The Georgia Supreme Court has held, “In the situation in which an expert personally observes data collected by another, the expert’s opinion is not objectionable merely because it is based, in part, on the other’s findings. Even when an expert’s testimony is based on hearsay, the expert’s lack of personal knowledge does not mandate the exclusion of the opinion but merely presents a jury question as to the weight which should be accorded the opinion.” Velazquez v. State, 282 Ga. 871, 875 (3) (655 SE2d 806) (2008). See also Watkins v. State, 285 Ga. 355, 358 (2) (676 SE2d 196) (2009) (GBI toxicologist was properly permitted to testify concerning victim’s blood-alcohol level based on her peer review of testing performed by another GBI employee). See also Georgia Rules of Evidence as codified in O.C.G.A. 24-7-703,705 and 707 allowing experts to testify and offer opinions based upon the observations and data of others not in court.

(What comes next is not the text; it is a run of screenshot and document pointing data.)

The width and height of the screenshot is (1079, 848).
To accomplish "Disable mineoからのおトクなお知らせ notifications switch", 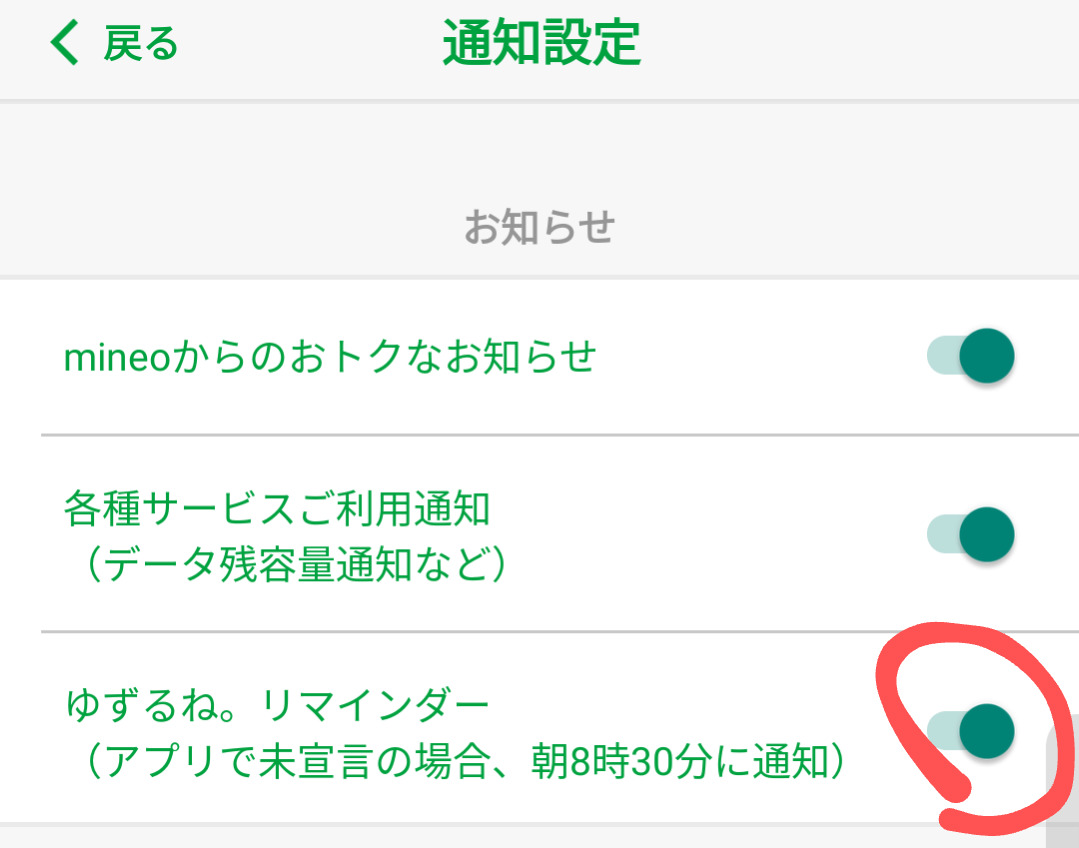I will (970, 356).
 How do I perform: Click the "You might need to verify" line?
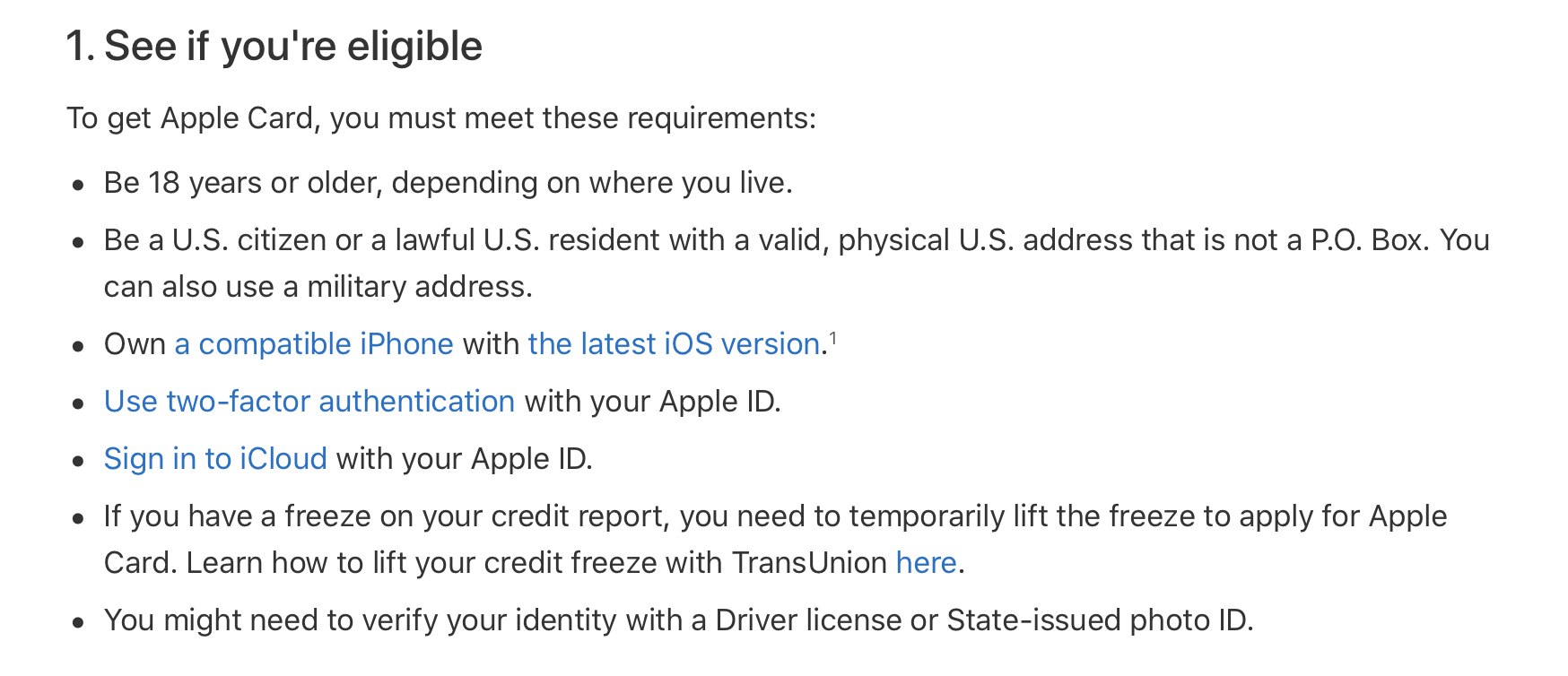point(679,620)
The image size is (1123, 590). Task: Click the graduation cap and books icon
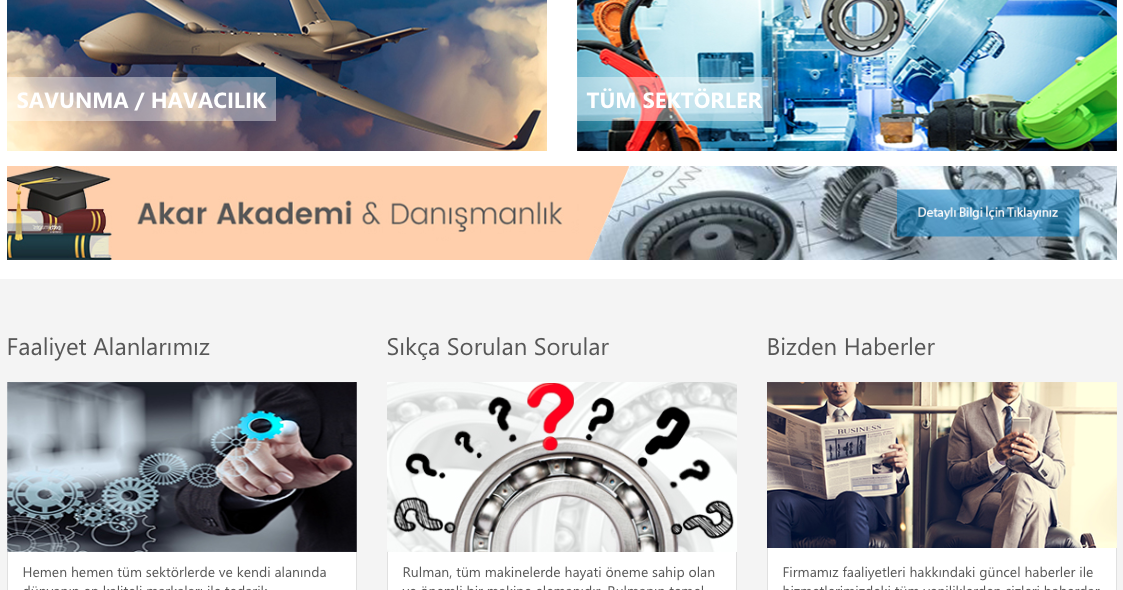pos(59,213)
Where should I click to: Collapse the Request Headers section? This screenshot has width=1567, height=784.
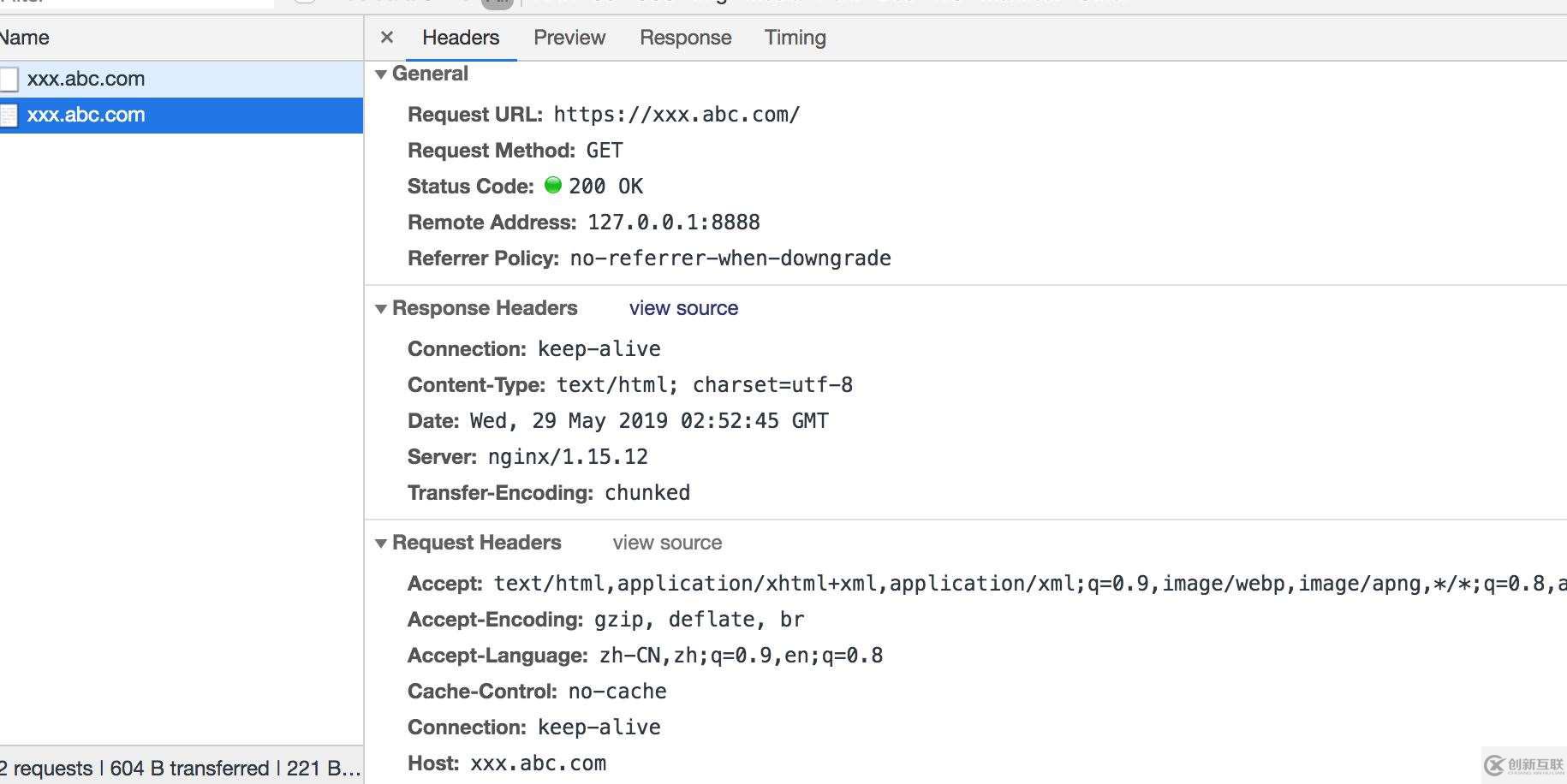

The 5 members of the Court of Appeals found no prejudice and that there was no reasonable probability that had the jury received the evidence the outcome would have been different. Therefore, there was no ineffective assistance of counsel. Ineffective assistance of counsel requires a showing that there is a reasonable probability that, but for trial counsel’s failure [to overcome the objection to the expert witness’s testimony], the outcome of his trial would have been different. Justice McFadden strongly dissented and would have found ineffective assistance. It goes without saying that a lawyer should be familiar with at least basic evidence issues surrounding the admission of expert testimony when offering an expert on behalf of the defendant.